Alternatively, the carrier may be a non-woven fabric or fibre
bundle into which tobacco components have been incorporated, such
as that described in EP-A-0 857 431. The non-woven fabric or fibre
bundle may comprise, for example, carbon fibres, natural cellulose
fibres, or cellulose derivative fibres. As an alternative to a
solid tobacco-based aerosol-forming substrate, the at least one
aerosol-forming substrate may comprise a liquid substrate and the
cartridge may comprise means for retaining the liquid substrate,
such as one or more containers. Alternatively or in addition, the
cartridge may comprise a porous carrier material, into which the
liquid substrate is absorbed, as described in WO-A-2007/024130,
WO-A-2007/066374, EP-A-1 736 062, WO-A-2007/131449 and
WO-A-2007/131450.
The liquid substrate is preferably a nicotine source comprising one
or more of nicotine, nicotine base, a nicotine salt, such as
nicotine-HCl, nicotine-bitartrate, or nicotine-ditartrate, or a
nicotine derivative.
The nicotine source may comprise natural nicotine or synthetic
nicotine.
The nicotine source may comprise pure nicotine, a solution of
nicotine in an aqueous or non-aqueous solvent or a liquid tobacco
extract.
The nicotine source may further comprise an electrolyte forming
compound. The electrolyte forming compound may be selected from the
group consisting of alkali metal hydroxides, alkali metal oxides,
alkali metal salts, alkaline earth metal oxides, alkaline earth
metal hydroxides and combinations thereof.
For example, the nicotine source may comprise an electrolyte
forming compound selected from the group consisting of potassium
hydroxide, sodium hydroxide, lithium oxide, barium oxide, potassium
chloride, sodium chloride, sodium carbonate, sodium citrate,
ammonium sulfate and combinations thereof.
In certain embodiments, the nicotine source may comprise an aqueous
solution of nicotine, nicotine base, a nicotine salt or a nicotine
derivative and an electrolyte forming compound.
Alternatively or in addition, the nicotine source may further
comprise other components including, but not limited to, natural
flavours, artificial flavours and antioxidants.

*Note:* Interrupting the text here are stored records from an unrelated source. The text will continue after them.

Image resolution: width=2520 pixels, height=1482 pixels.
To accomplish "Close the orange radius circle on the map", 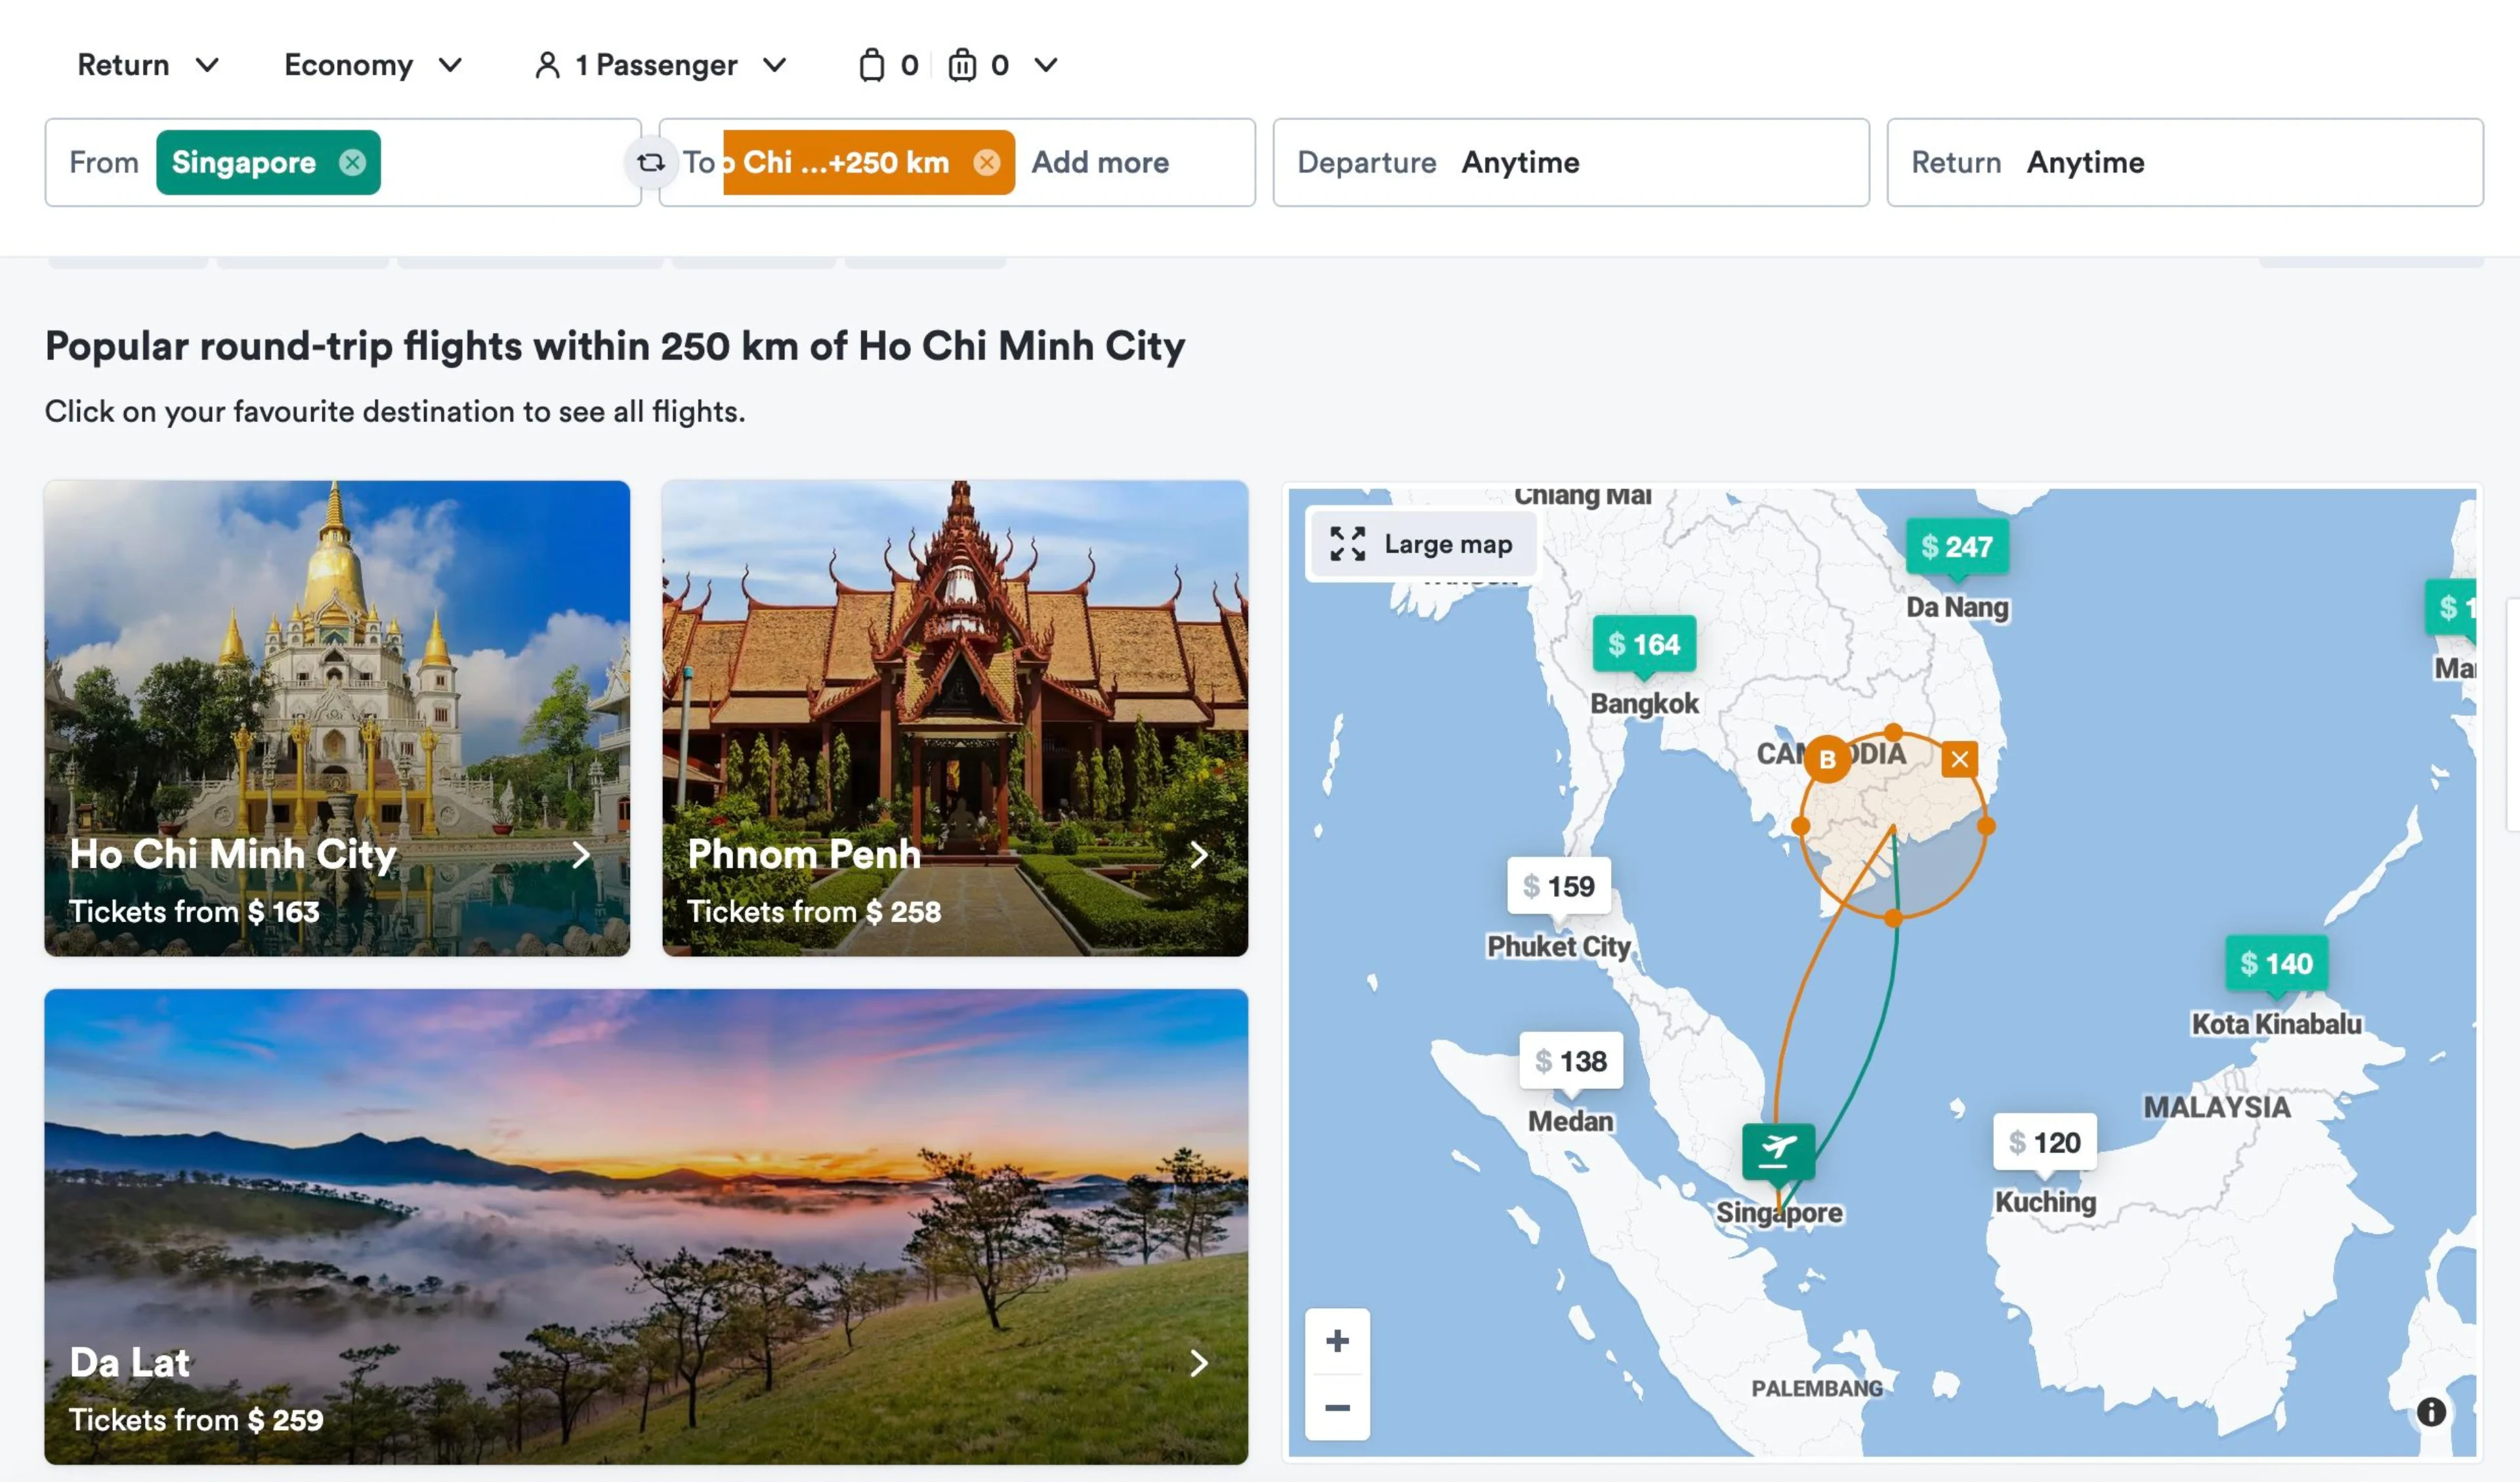I will pyautogui.click(x=1959, y=759).
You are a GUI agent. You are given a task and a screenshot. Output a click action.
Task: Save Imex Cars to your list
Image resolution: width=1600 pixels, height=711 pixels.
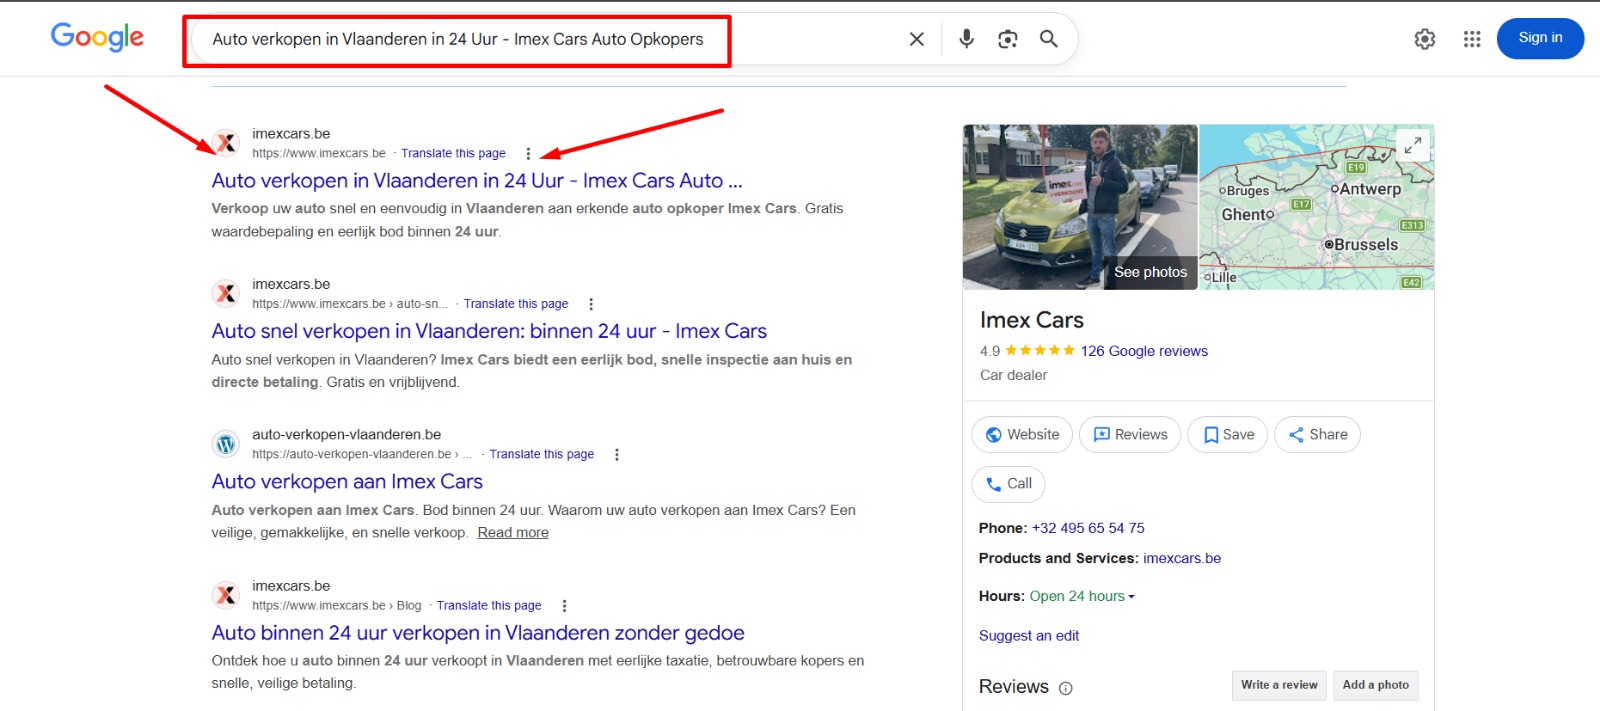pyautogui.click(x=1227, y=435)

In addition to a nicotine-containing aerosol-forming substrate,
each of the first and second aerosol-forming substrates may further
comprise a source of a volatile delivery enhancing compound that
reacts with the nicotine in the gas phase to aid delivery of the
nicotine to the user.
The volatile delivery enhancing compound may comprise a single
compound. Alternatively, the volatile delivery enhancing compound
may comprise two or more different compounds.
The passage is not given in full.